Bilateral congenital macular coloboma and cataract: A case report.

RATIONALE

The case with congenital macular coloboma and cataract was rarely reported, and the pathogenic gene of the disease is still not clear. Moreover, it is difficult to improve the visual acuity of the eye with this disease.

PATIENT CONCERNS

An 11-year-old boy presented low visual acuity and horizontal nystagmus in both eyes. Ophthalmologic examination showed the patient with bilateral congenital coloboma and cataract. The visual acuity of the patient improved slightly after cataract surgery.
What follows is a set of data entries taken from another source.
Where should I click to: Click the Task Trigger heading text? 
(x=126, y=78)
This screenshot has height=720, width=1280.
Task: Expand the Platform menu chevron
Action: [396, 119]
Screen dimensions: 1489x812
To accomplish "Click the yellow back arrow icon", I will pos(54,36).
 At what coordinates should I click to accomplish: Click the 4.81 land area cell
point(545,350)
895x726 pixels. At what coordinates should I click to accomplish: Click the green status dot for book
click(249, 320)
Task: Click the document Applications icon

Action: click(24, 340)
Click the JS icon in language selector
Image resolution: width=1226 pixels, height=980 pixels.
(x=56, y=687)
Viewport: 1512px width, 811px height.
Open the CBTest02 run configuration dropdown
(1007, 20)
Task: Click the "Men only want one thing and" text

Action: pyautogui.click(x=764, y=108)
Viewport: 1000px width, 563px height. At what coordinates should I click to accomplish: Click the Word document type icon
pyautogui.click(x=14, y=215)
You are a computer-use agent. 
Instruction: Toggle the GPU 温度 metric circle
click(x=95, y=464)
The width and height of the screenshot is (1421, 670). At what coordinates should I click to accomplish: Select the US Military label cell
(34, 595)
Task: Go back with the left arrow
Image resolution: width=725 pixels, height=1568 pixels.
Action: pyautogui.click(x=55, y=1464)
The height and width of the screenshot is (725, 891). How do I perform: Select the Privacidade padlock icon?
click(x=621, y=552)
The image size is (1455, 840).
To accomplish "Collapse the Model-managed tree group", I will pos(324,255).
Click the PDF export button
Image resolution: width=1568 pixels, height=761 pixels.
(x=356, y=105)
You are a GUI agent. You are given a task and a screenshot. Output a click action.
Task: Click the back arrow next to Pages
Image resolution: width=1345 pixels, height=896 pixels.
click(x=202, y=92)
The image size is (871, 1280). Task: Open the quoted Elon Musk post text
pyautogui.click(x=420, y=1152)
Heterozygous mutations of frizzled-4 (FZD4) and nucleotide-binding oligomerization domain-containing protein 2 (NOD2) were identified by next-generation sequencing in this case.

DIAGNOSIS

Congenital macular coloboma and cataract of both eyes.

INTERVENTIONS

We performed the standard phacoemulsification and intraocular lens implantation on both eyes of the patient for the treatment of congenital cataract, and then followed up the fundus lesions regularly.

OUTCOMES

Cataract surgery may improve the visual acuity of the eyes with congenital macular coloboma and cataract at some degree, but the vision of this patient was still very poor postoperatively. Furthermore, the heterozygous mutations of FZD4 and NOD2 were found in this patient.

LESSONS

Cataract surgery may improve the visual acuity of the eyes with congenital macular coloboma and cataract at some degree, and heterozygous mutations of FZD4 and NOD2 may be involved in the occurrence of congenital macular coloboma and cataract.